Replied the Californian, “You mean you can CATCH fireflies?”
“No,” answered Cousin Ed Lee. “But you can catch lightning bugs.”
So we raided my mother’s kitchen cabinets. We emerged from the house with Ball mason jars—something else the Californian had never seen before.
“These are funny-looking jars,” he said. “And they have funny lids.”
“These are moonshine jars,” said Margaret.
“What’s moonshine?” said the Californian.
You have to worry about America’s youth.
The next thing we knew, we were all outside, using mason jars the way the Good Lord intended—to catch lightning bugs (fireflies). Which as it happens are neither bugs nor flies. They are beetles.
To catch a lightning bug, you had to have good technique:
You must (1) take the jar in your right hand; then you must (2) hold the lid in your left hand; then (3) you fling the jar through the air haphazardly like one who hath consumed too much moonshine; whereupon you (4) slam the lid over the jar and shout, “I got one!” even if this is a lie.
It was okay to lie about catching lightning bugs because nobody paid any attention to you inasmuch as they were all busy trying to catch their own. We were all chasing the nanoscopic glowing dots.
Once we had jars full of lightning bugs, the Californian asked, “Now what do we do with’em?”
Margaret replied, “You just look at’em.”
“Then you let them go,” added Cousin Ed Lee.
“LET THEM GO?” answered the Californian. “But why go to the trouble of catching so many if you’re just going to set them free?”
“Because,” said Sandra. “They only live 30 days.”
We were mesmerized by the the bright dots in our mason jars, lit up like miracles, meandering to and fro. Their little butts glowing greenish-yellow.
“I’m going to keep my fireflies,” said the Californian.
“You can’t,” said Margaret. “Lightning bugs have to go free so they can make babies.”
“They have to make babies,” said Sandra, “or else we’ll never have lightning bugs again.”
So we kept them for a few minutes. We observed them closely. Then, immediately after our mothers called us inside for supper, we wandered down to the creek and let them all go. We watched the insects fill the night with millions of tiny lights.
“They’re so beautiful,” said the Californian. “I wish beautiful things lived longer lives.”
Truer words have seldom been spoken.
On the night before my oldest daughter was married, my sister & her husband hosted a rehearsal dinner. Their home in Alabama was filled with lots of glass windows to take in the view. There was a flurry of lightning bugs that stunned the guests. The groom and his family were from California, and had never seen lightning bugs. It was a spectacular show, and could be described as a “storm” of lightning bugs, encircled around the property. There must have been thousands of them. None of us had ever seen anything like it before. I have never seen that again, but I will never forget it.

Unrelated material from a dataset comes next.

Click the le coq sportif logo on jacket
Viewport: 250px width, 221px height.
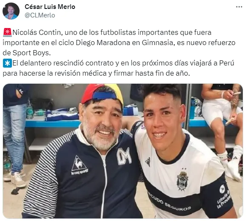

I was awakened gently by a soft whisper from my husband,"Come with me, you have to see this! " Not sensing any anxiety from his voice that would have preceded bad news about children or grandkids, I padded behind him down the hall to the sun room.
With a soft gasp , I tried to make an intelligent interpretation of the sight before me.
Almost like a Disney production, a shimmering, undulating blanket of soft blining lights hovered just above the tall grasses in the empty lot beside our house. Not just in one or two areas but the ENTIRE field was alive with light. And movement! Being an amateur photographer, my first impulse should have been to grab my camera and take a once in a lifetime picture of this ... but I was frozen in awe as was my husband. Our eyes shone with tears of wonder!
Of, course we knew what it was, a huge "meet and greet for lightning bugs" but actually seeing it up close , this size, the moment paralized us both and for the longest time we simply stood and soaked up the wonder in childish amazement of the magical gift!
We never said a word but eventually went back to bed smiling and wrapped in the awareness we had truly witnessed a magical monent meant just for us!